KidsTek students at five Aurora middle schools are busy after school learning a wide variety of computer skills through our fun and engaging computer projects.
Long-time KidsTek instructor Courtney Wade teaches two groups of students at Mrachek Middle School— both a beginner and advanced class. The two groups are currently working on a new project that Courtney has introduced where the students are creating their own class newspaper! This project helps the students learn the importance of research, interviewing skills, and both basic and advanced formatting in Microsoft Word.
Steve Kessler, another veteran KidsTek instructor, teaches for us at South Middle School and Aurora West College Preparatory Academy. Steve is currently teaching a program called Scratch, where students get an interactive, hands-on introduction to computer programming. Scratch allows for students to program their own characters, called sprites, and create an interactive world where their sprites become part of a video game that the students have designed themselves. Each student in Steve’s classes has created very original gaming worlds using this program, and we can’t wait to see the final product!

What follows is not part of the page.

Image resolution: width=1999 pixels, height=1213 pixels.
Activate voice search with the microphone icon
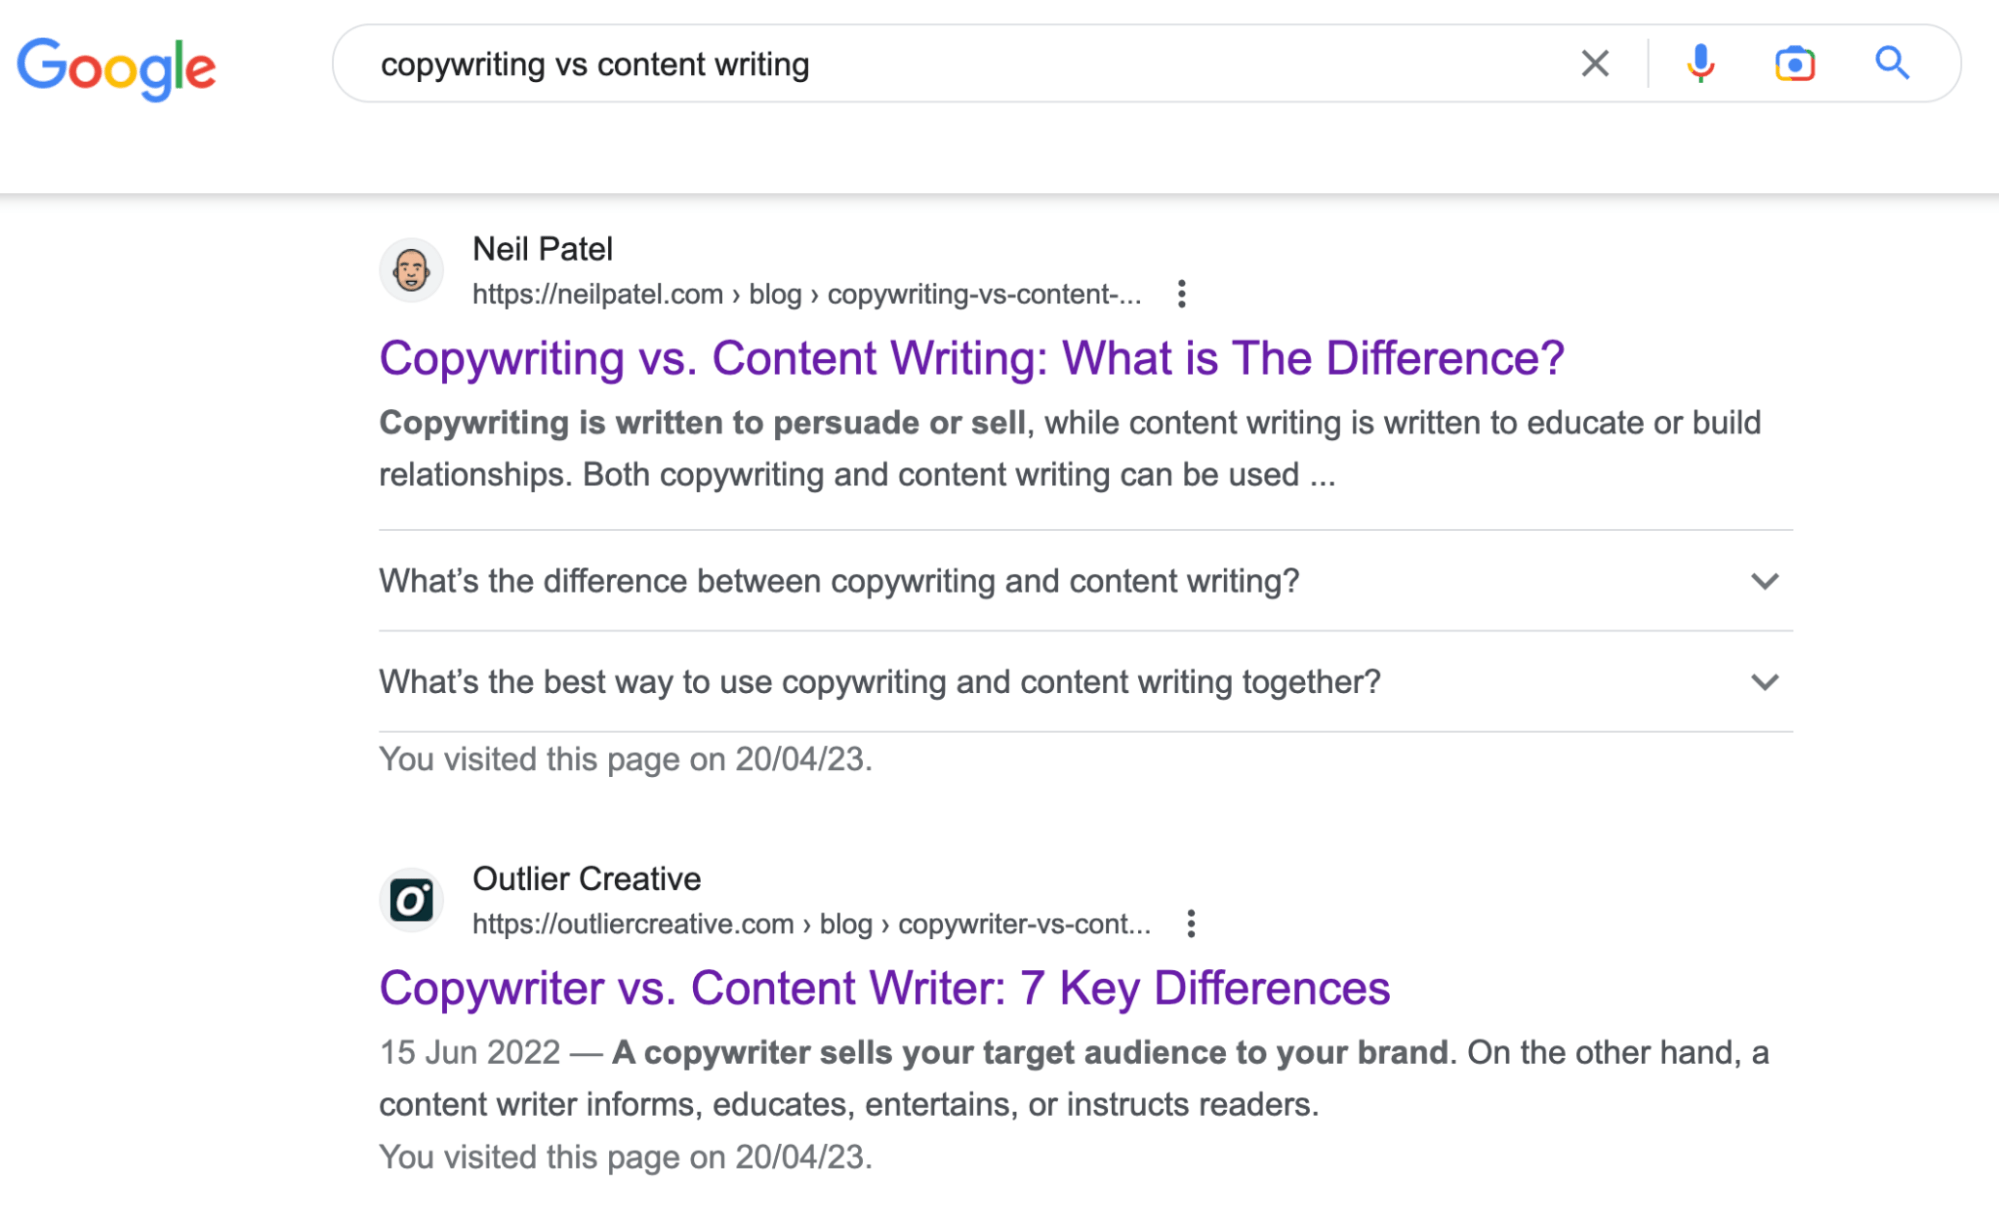coord(1698,63)
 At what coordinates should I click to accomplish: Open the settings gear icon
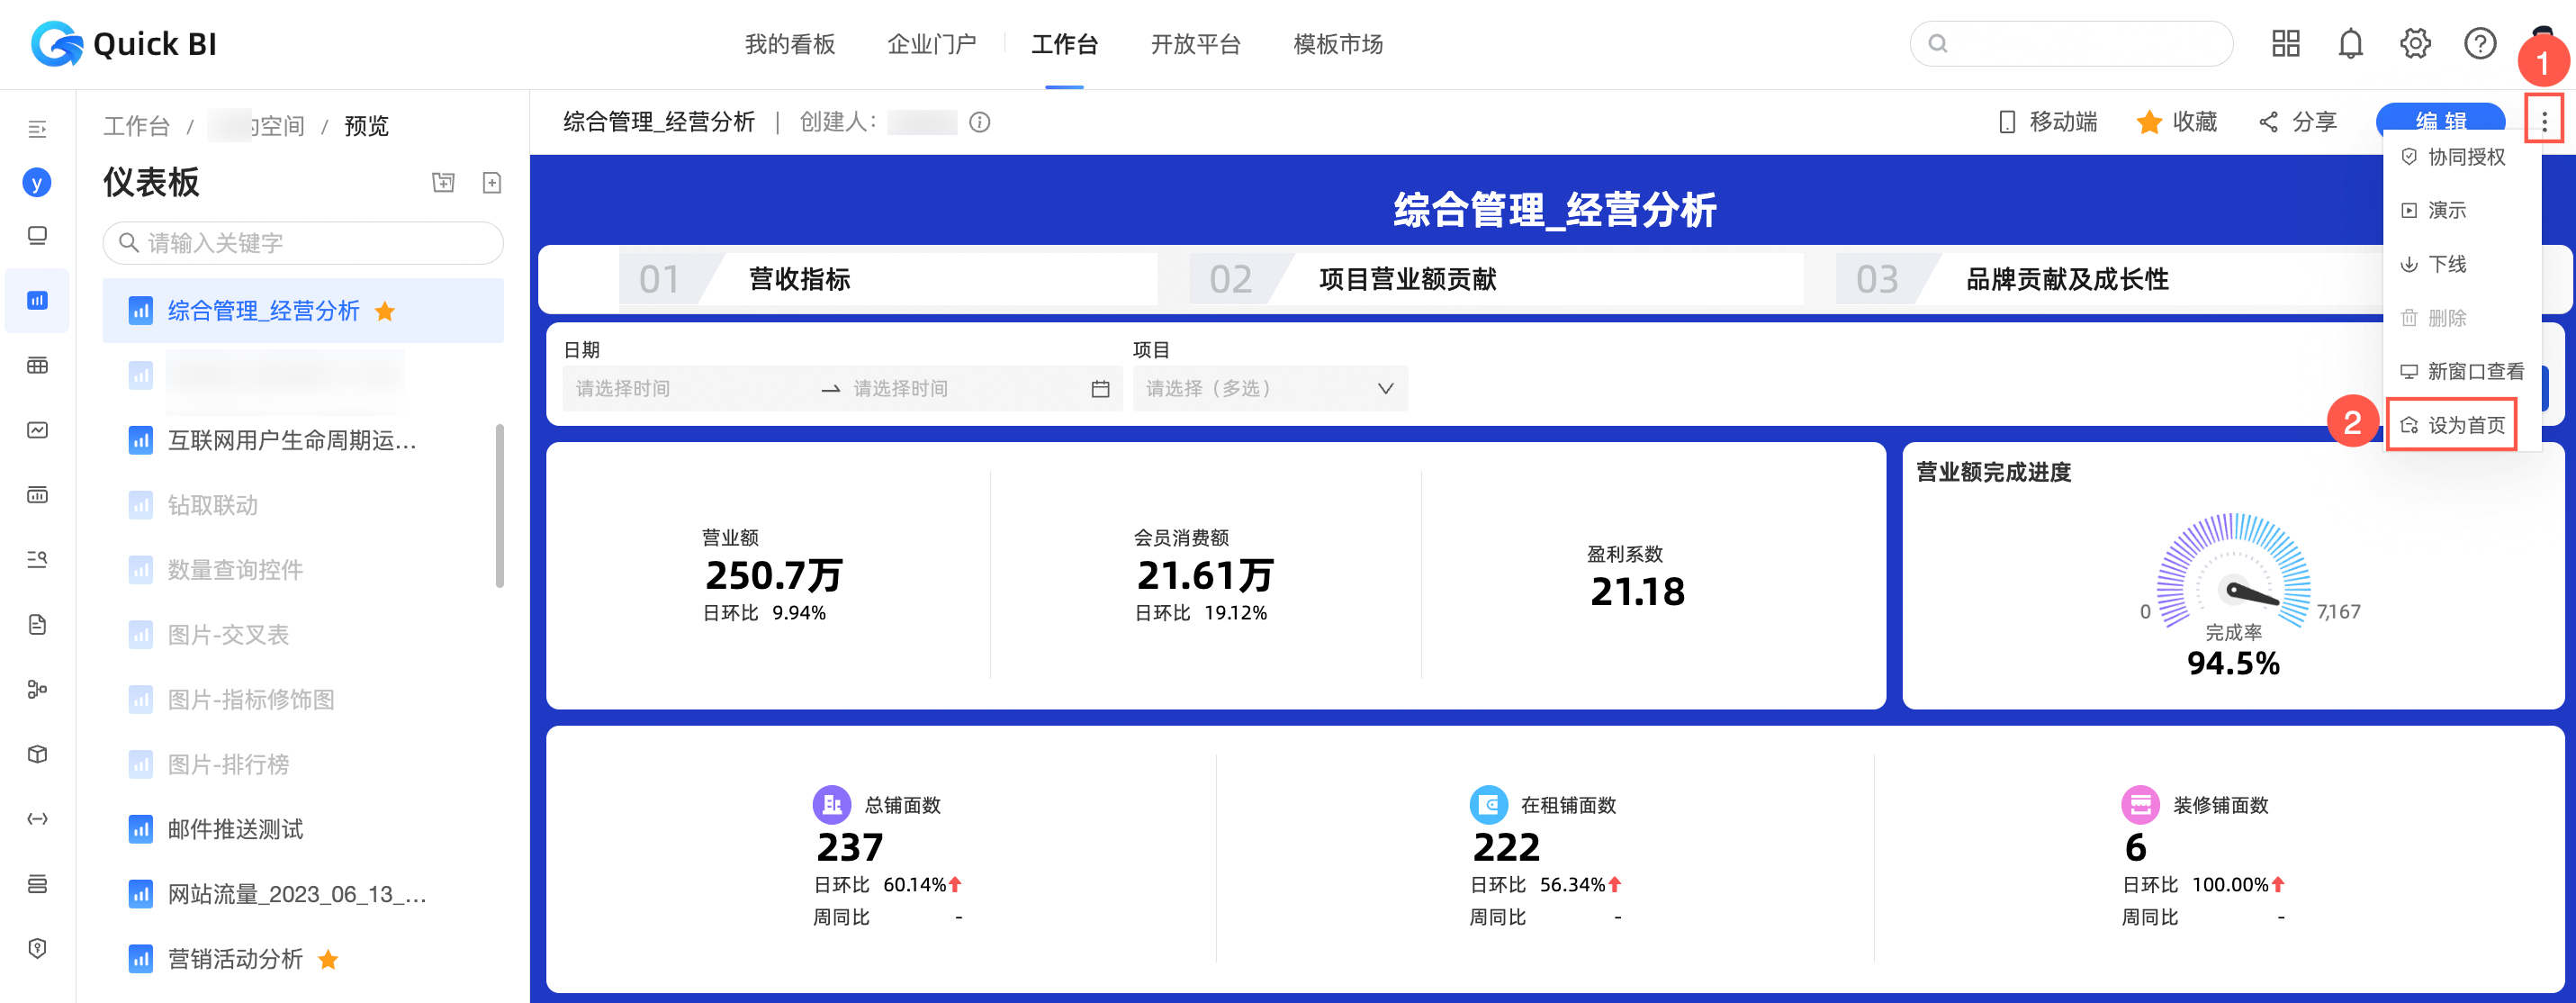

Instructor Alanna Hernandez teaches our after school class at North Middle School where the students recently created a “KidsTek Mall.” The students used Microsoft PowerPoint and Excel to create fictional businesses they would like to run in a mall setting. Alanna also teaches for us at East Middle School where she held timed relay races for the students which generated data that the students then charted in Excel spreadsheets. The students learned how to make different kinds of graphs and how to change the formatting so that they could tailor them to their specific tastes. Alanna also taught her students how to use the mathematical functions within Excel such as Auto Sum and averaging to tabulate and analyze the scores of each event.
Through creative, project-based lesson planning, KidsTek instructors are able to introduce even advanced software functions to younger students.